Scientific classification
- Kingdom: Animalia
- Phylum: Chordata
- Class: Mammalia
- Order: Eulipotyphla
- Family: Talpidae
- Tribe: Scalopini
- Genus: Scapanulus Thomas, 1912
- Species: S. oweni
- Binomial name: Scapanulus oweni Thomas, 1912

= Gansu mole =

- Genus: Scapanulus
- Species: oweni
- Authority: Thomas, 1912
- Conservation status: LC
- Parent authority: Thomas, 1912

Species of mammal

The Gansu mole (Scapanulus oweni) is a species of mammal in the family Talpidae endemic to central China, where it occurs in Shaanxi, Gansu, Sichuan, and Qinghai. It is the only species in the genus Scapanulus.

Along with the Medog mole (Alpiscaptulus medogensis), which is also found in the mountains of China, the Gansu mole is the only member of the tribe Scalopini to not live in North America. Phylogenetic and fossil evidence indicates that the scalopine moles evolved in Eurasia and migrated to North America during the Neogene; however, the Gansu and Medog moles are not relict Eurasian scalopine moles, but are descendants of North American scalopine moles that migrated back to Eurasia; the hairy-tailed mole (Parascalops breweri) of North America is more closely related to them than it is to the other two North American scalopine genera.

Phylogenetic evidence supports the Gansu and Medog moles being the closest living relatives of one another and diverging the mid-late Miocene, about 11.59 million years ago. It is thought that the uplift of the Tibetan Plateau and the subsequent climate change isolated the two genera in different habitats, leading to their divergence. The habitats for both species may have served as refugia during periods of glaciation, allowing them to persist while most other Eurasian scalopines went extinct.

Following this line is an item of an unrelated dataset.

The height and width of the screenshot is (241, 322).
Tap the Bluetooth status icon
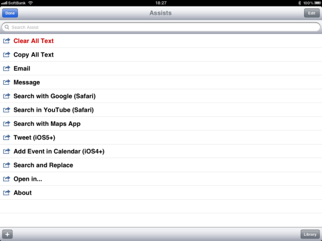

The morphology of the Gansu mole indicates that it will fall in the Scalopini tribe. All scolopines are distributed in Central America;however, Gansu moles are distributed in the Central and Southwest areas of China. The first specimen of Scapanulus oweni was found by G. Fenwick Owen in 1911 in Gansu, China. The genome of the species is 16,826 bases in length and contains 13 protein-coding genes, 22 transfer genes, 2 ribosomal RNA genes and a displacement loop gene.